Follow-Up: Some recommend a clinical review a month after treatment starts, asking to see all vitamin and drug bottles. A blood test can be repeated then if it is not clear that sufficient vitamin has been taken.
Vitamin D is prescribable as Colecalciferol Liquid 3,000 units/ml. Tablets or capsules of 400, 1,000, 10,000, 20,000 units are also prescribable (e.g. Fultium, InvitaD3). Combined “Calcium and Vitamin D” tablets are available but unless the patient has insufficient calcium intake it is often better, and cheaper, to prescribe a pure Vitamin D product.
Disclaimer: The RCPCH does not endorse any particular commercial product; those listed are examples of products in the UK. Check your local trust guidelines for specific recommendations.
After treatment, children who were deficient or insufficient should continue long-term supplements at least until completion of growth, unless lifestyle changes to provide a reliable intake from diet and sun exposure.
If a patient is diagnosed with Vitamin D deficiency the family should be screened or treated. As a minimum, screening should take place by taking a history, and prevention advice given. Investigation of other family members by blood testing is seldom indicated.
Adverse effects of Vitamin D overdose are rare but care should be taken with multivitamin preparations as Vitamin A toxicity is a concern. Multivitamin preparations often contain a surprisingly low dose of Vitamin D.

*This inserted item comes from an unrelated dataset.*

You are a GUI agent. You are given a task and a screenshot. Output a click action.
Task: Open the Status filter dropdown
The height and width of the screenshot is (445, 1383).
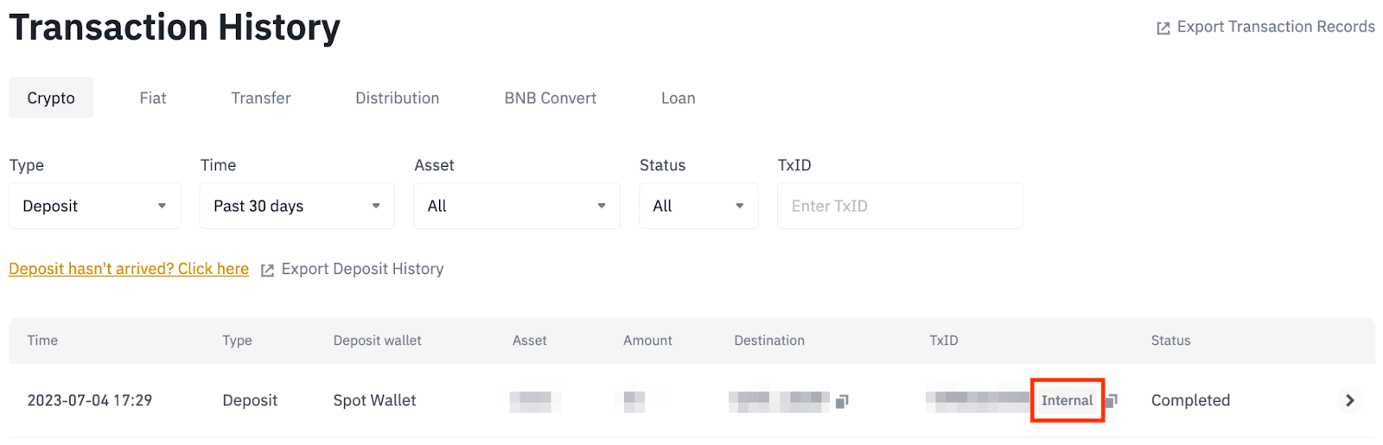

Vitamin D toxicity is exceedingly rare below serum concentrations of 375nmol/L. Massive overdose causes hypercalcaemia but there is no agreement on the threshold concentration or amount of Vitamin D that results in toxicity. In adults, prolonged daily intake of Vitamin D up to 10,000 IU or serum concentrations of 25(OH)D of up to 240 nmol/L appear to be safe. SACN has accepted the European Food Safety Authority recommendations of a safe upper limit of 1,000 units/day for infants up to 1 year of age, 2,000 units/day for children aged 1-10 years and 4,000 units/day for those older than 10.
However, long-term ingestion of high dose supplements may have risks such as kidney stones. Caution is required in any child or young person with a granulomatous disease (e.g. tuberculosis or sarcoidosis).